Casi por arte de magia, la mujer ya no parecía odiarme, pero tampoco se veía muy feliz. Murmurando algo que no entendí, revolvió el bolsillo enorme de su delantal de cocina y sacó desde ahí un manojo de llaves para luego, sin golpear ni pedir permiso, abrir la puerta y hacerme pasar. Sentí un escalofrío una vez que estuve en ahí. Todo era tal como imaginaba: la casa pequeña, sencilla en su decoración, con los muebles precisos para una persona que en apariencia vivía sola. Estaba reluciente y ordenada, con un exquisito y suave olor a albahaca proveniente de la cocina, la cual estaba al fondo, separada del living solo por un muro que había sido dividido a la mitad para instalar sobre él una mesa americana, con dos asientos. Sobre ella, un frasco de café, siete frascos de hierbas, y miel. En el living lucían dos pequeños sofás individuales, muchas plantas, una mesa con algunos libros y revistas que evidenciaba su uso diario, y un gato gordo y peludo. Eso sí fue una sorpresa, pues hasta donde yo sabía en ese momento, a Sebastián no le gustaban los gatos. Sonreí ante ese pequeño descubrimiento cuando Amada gritó:

—¡Voy a subir! —Y sin esperar respuesta, lo hizo.

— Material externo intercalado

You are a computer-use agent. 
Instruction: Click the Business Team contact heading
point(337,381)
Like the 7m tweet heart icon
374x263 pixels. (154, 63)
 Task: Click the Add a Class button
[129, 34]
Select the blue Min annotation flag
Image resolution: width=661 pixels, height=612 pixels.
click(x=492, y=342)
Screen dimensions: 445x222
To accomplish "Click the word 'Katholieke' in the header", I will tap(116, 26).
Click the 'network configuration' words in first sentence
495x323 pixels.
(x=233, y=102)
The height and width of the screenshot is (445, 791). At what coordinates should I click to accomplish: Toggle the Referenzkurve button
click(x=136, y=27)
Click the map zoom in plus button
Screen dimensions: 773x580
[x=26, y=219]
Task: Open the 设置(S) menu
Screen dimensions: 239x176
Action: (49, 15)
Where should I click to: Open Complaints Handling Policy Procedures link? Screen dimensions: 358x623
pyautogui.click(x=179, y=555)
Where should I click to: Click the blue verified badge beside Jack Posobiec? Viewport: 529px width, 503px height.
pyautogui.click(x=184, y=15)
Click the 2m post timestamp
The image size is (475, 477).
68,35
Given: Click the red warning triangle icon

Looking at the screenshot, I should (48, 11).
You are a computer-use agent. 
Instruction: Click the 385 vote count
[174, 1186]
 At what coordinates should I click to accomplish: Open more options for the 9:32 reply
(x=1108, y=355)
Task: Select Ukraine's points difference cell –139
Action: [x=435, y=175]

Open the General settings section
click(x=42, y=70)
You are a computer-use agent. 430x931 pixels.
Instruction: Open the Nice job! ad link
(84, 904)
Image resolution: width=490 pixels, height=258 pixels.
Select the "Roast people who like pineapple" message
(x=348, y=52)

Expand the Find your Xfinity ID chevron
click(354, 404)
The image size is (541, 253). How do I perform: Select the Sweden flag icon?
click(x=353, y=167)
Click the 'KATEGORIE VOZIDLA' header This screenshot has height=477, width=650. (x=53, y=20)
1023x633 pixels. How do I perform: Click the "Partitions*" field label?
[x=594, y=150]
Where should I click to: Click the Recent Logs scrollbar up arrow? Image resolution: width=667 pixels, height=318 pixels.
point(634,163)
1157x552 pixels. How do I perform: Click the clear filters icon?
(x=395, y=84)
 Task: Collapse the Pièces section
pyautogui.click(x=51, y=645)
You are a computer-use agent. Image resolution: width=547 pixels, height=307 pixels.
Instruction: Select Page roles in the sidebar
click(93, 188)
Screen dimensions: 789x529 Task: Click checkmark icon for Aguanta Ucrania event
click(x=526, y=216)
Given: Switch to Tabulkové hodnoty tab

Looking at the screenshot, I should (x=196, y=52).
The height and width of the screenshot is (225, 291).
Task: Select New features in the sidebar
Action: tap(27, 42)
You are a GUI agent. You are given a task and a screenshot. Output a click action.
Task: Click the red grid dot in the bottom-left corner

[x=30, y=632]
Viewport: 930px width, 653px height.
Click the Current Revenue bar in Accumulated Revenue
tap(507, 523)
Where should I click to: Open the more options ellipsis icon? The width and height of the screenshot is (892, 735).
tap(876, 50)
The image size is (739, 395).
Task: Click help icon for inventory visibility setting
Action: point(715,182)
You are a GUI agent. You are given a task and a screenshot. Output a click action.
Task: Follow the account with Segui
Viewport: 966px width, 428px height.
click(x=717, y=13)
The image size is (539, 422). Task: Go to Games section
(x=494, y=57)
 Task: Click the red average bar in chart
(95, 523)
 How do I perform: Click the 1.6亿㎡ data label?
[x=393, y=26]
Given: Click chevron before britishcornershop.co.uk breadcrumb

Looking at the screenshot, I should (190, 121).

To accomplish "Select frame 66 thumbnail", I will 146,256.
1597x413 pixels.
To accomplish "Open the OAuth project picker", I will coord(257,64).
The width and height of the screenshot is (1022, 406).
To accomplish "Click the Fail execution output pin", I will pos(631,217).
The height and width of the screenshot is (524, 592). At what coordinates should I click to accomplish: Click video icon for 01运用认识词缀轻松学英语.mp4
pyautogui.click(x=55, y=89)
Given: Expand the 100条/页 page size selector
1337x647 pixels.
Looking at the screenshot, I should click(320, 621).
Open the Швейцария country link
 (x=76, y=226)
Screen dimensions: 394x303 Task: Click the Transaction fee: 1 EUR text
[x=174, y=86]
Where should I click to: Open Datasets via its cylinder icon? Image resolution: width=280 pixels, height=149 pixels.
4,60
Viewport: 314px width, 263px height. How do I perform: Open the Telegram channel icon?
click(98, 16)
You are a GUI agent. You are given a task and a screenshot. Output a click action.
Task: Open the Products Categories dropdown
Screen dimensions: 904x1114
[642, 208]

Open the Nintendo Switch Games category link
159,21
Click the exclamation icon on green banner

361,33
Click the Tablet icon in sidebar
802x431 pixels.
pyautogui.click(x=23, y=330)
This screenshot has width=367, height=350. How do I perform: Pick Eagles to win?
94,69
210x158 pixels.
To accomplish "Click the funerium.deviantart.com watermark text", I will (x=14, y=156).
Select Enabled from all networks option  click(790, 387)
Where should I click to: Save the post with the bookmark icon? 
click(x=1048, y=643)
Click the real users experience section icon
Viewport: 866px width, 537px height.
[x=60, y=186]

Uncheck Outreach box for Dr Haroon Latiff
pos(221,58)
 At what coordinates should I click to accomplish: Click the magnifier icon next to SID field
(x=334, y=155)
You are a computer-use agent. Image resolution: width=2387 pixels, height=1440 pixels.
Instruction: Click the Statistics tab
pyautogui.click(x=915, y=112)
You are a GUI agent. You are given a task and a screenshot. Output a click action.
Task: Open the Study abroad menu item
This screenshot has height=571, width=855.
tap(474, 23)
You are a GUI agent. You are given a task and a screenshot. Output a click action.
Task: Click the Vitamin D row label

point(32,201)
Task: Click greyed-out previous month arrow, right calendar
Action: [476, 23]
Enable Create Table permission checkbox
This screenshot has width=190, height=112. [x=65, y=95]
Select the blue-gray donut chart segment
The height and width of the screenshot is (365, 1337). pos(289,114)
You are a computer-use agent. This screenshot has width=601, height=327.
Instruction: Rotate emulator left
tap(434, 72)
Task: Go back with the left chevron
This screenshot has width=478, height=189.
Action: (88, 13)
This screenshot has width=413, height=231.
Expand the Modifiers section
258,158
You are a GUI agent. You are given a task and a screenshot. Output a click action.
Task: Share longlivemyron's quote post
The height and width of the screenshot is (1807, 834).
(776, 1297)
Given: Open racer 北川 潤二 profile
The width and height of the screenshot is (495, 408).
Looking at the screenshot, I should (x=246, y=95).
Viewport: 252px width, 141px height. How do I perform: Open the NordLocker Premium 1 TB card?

Me quedé abajo, por supuesto, de pie en la escalera mientras ella subía con total confianza. ¿Quién sería esa persona para Basti? De seguro alguien querido, pues la oí hablarle con cariño, y a él refunfuñar como un niño. Nunca le gustó que lo despertaran. No escuche más que murmullos, pero tras un leve ajetreo, por fin bajó. De pronto se me sentí todavía más nervioso. ¿Cómo no iba a estarlo, si lo conocía tan bien como para imaginar su molestia al verme?, y sabiendo eso, tenía que ser capaz de hablarle, de decirle que nos comportáramos como adultos, que fuéramos a casa de mis padres y —luego de decirnos adiós— tratáramos de recuperar algo del tiempo que perdimos. Si es que estaba dispuesto, claro.